Por Ángel Moreno
(de Buenfuente)
Hoy se habla mucho de espiritualidad, que no es lo mismo que hacerlo del Espíritu Santo. El término “espiritualidad” tiene un significado amplio, un tanto líquido, como se dice ahora, porque incluye métodos de relajación, de meditación, ejercicios de silencio, días de desierto, prácticas de consciencia o llamadas a la atención; sin embargo, en general son expresiones un tanto egocéntricas, autorreferenciales, con deseos de autoconocimiento, de autoaceptación y con cierto narcisismo.
El Espíritu Santo es persona, ofrece y reclama una relación, un trato íntimo.

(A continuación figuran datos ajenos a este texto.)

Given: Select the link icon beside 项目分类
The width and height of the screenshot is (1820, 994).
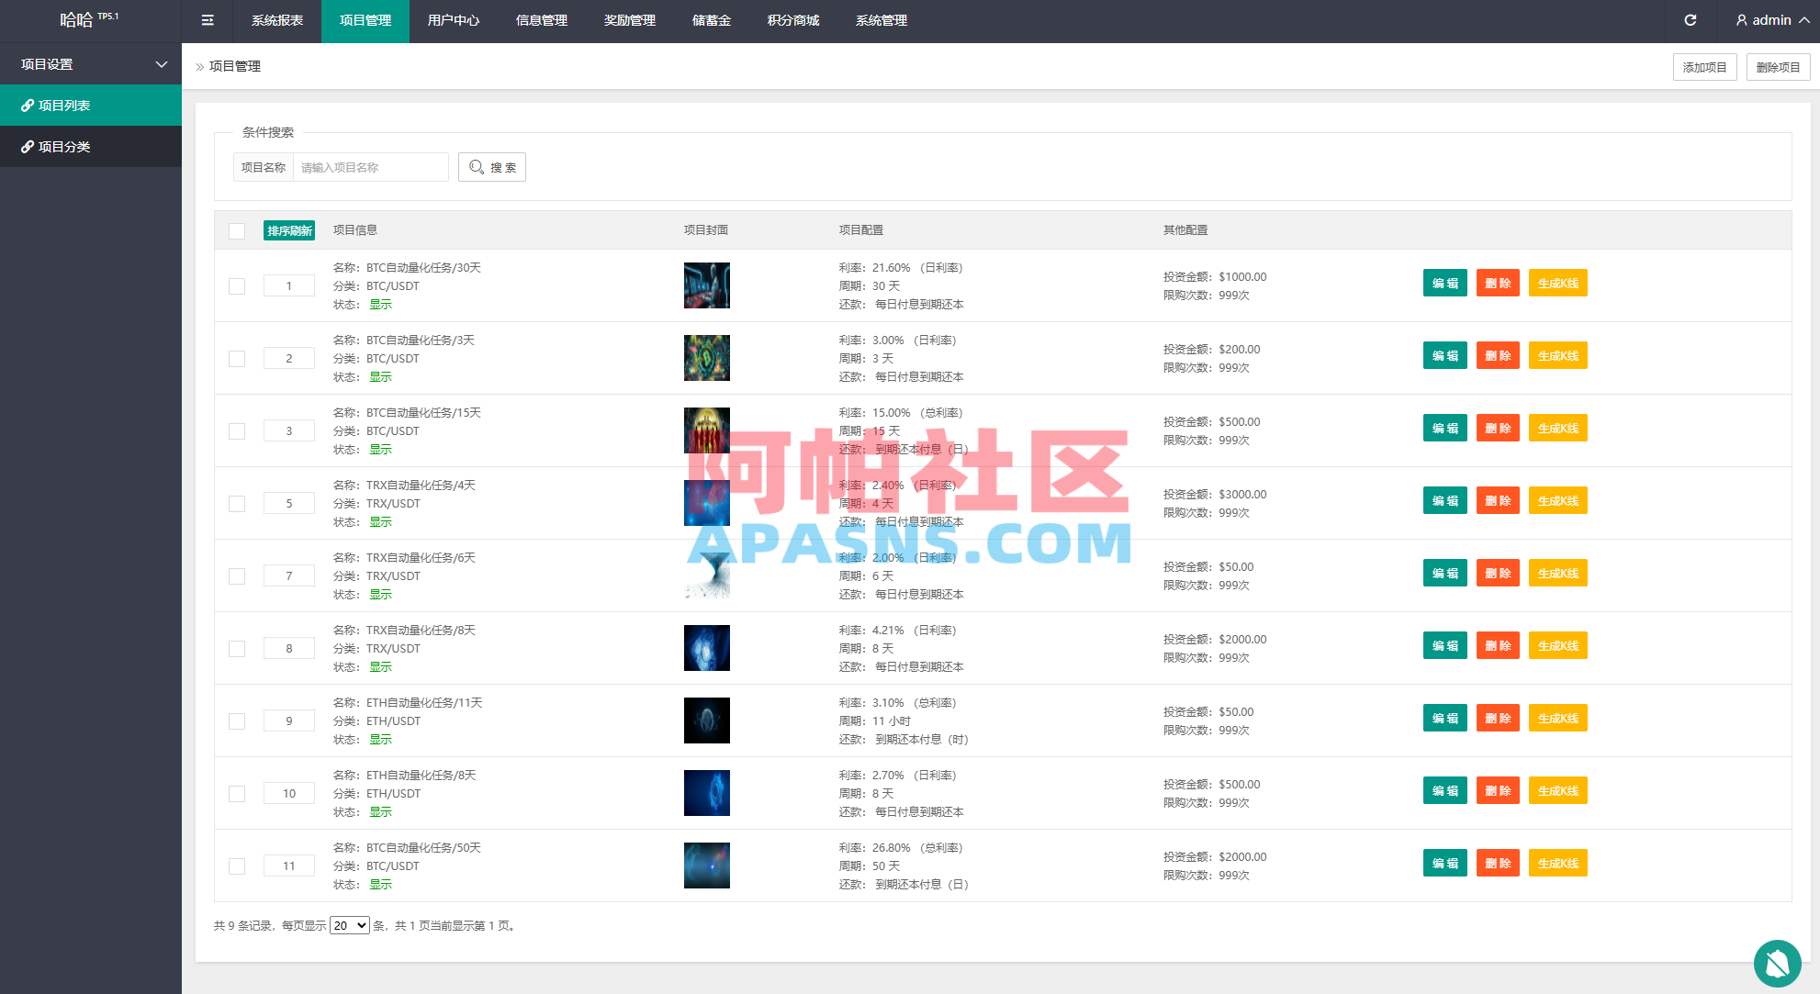Looking at the screenshot, I should [x=28, y=146].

Es la revelación suprema del amor de Dios y tiene como misión aconsejar, defender, consolar, fortalecer, inspirar, instruir, acompañar, acciones que implican un tú de referencia, que no es solo un movimiento introspectivo, sino una relación interpersonal.
Es muy diferente hacer un ejercicio espiritual, que tener relación con el Espíritu Santo. A Él se le puede invocar y Él escucha, atiende y responde cuando lo llamamos de forma adecuada. Él viene en ayuda de nuestra debilidad, es el orante permanente de nuestro santuario interior; en tiempos de intemperie acude en nuestra defensa, y pone en nuestros labios las palabras adecuadas.

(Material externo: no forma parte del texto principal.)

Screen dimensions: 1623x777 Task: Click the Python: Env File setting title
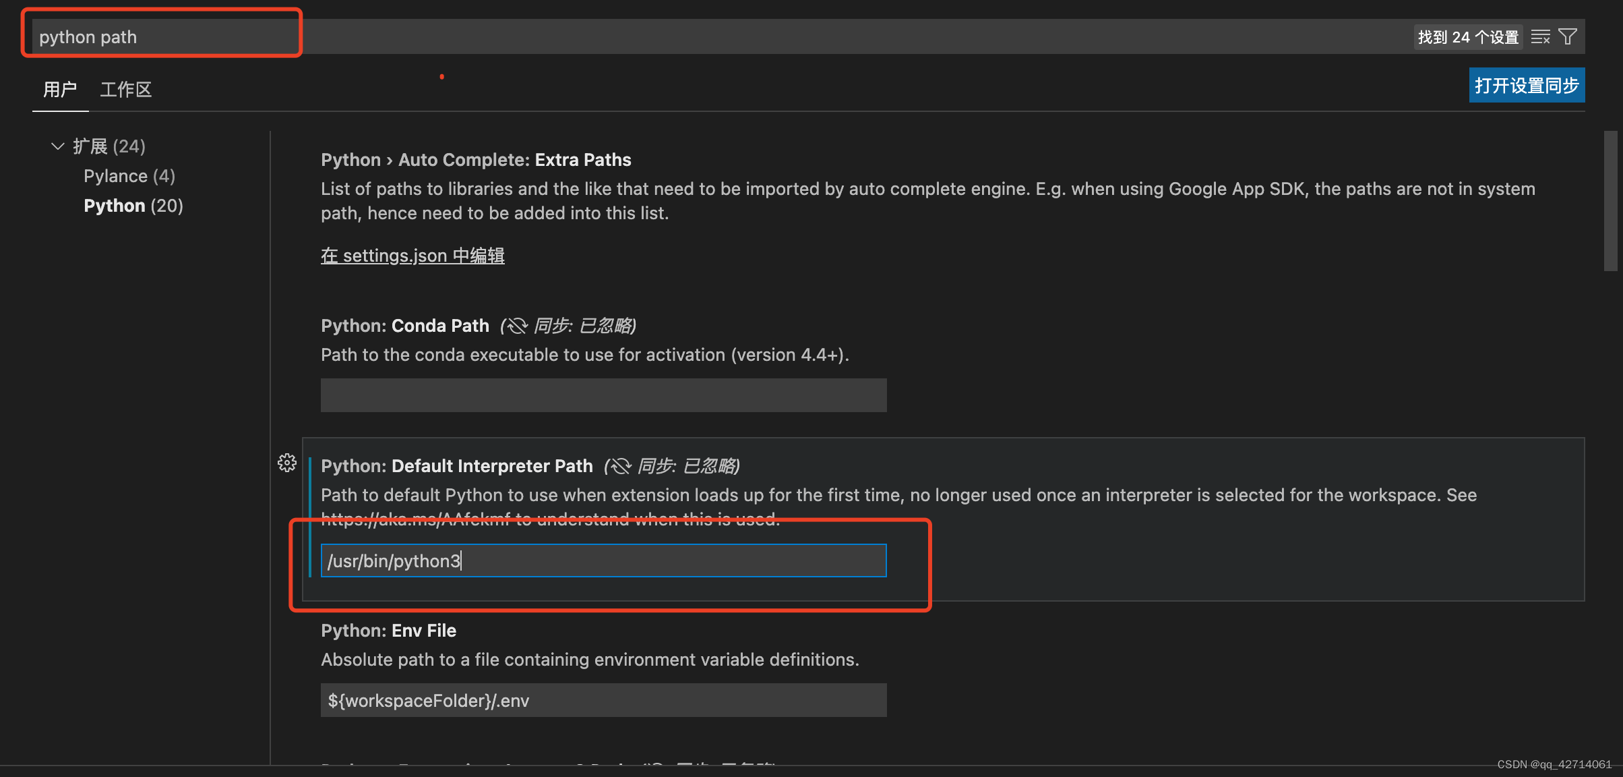(x=388, y=630)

Gracias al Espíritu Santo siempre es posible comenzar de nuevo. Él nos ofrece el don de la misericordia, el perdón de los pecados, la regeneración de nuestras costumbres. Y también nos regala la sensibilidad para apreciar la belleza, gustar la poesía, extasiarnos ante el bien y la bondad; y sobre todo, nos enciende los deseos de amar, pues es el Amor de Dios.
Quien se abre a la relación con el Espíritu Santo experimenta el acompañamiento discreto, amigo, permanente, que toma diversas formas: se manifiesta en los acontecimientos, a través de personas que se cruzan en nuestra vida, en palabras oportunas en el momento adecuado; y sobre todo, a través de la Sagrada Escritura y de los Sacramentos.
Quien cree en el Espíritu Santo se sabe hijo de Dios, templo suyo, sacramento de Cristo, por haber sido ungido, crismado en el bautismo y en la confirmación, y puede tratar con Dios de manera familiar, confiada, porque sabe que está habitado y abrazado por el amor divino.
Es muy diferente, después de un ejercicio de silencio o de meditación, encontrarse con uno mimo, que encontrarse con Dios. El sosiego posible que se alcanza después de un ejercicio de gimnasia, de un tiempo de deporte, después de una hora de camino, y que sin duda repercute en bienestar, no alcanza a responder a las preguntas más esenciales: ¿Quién soy? ¿Por qué he nacido? ¿Para quién soy? ¿Cuál es mi destino? Preguntas que reclaman una dimensión trascendente y teologal, a las que un ejercicio físico o deportivo, o un ejercicio mental no pueden responder.
El Espíritu Santo, Señor y dador de vida, tiene poder para reanimar las fuerzas, renovar la creación, trascender la vida, inflamar el corazón de amor. No de manera automática ni especulativa, sino por la fe en Él, quien impulsa a abandonarse en sus manos, porque tiene designios de amor y no de aflicción. El creyente, aunque pase por la experiencia del límite, gracias al Espíritu, permanece confiado.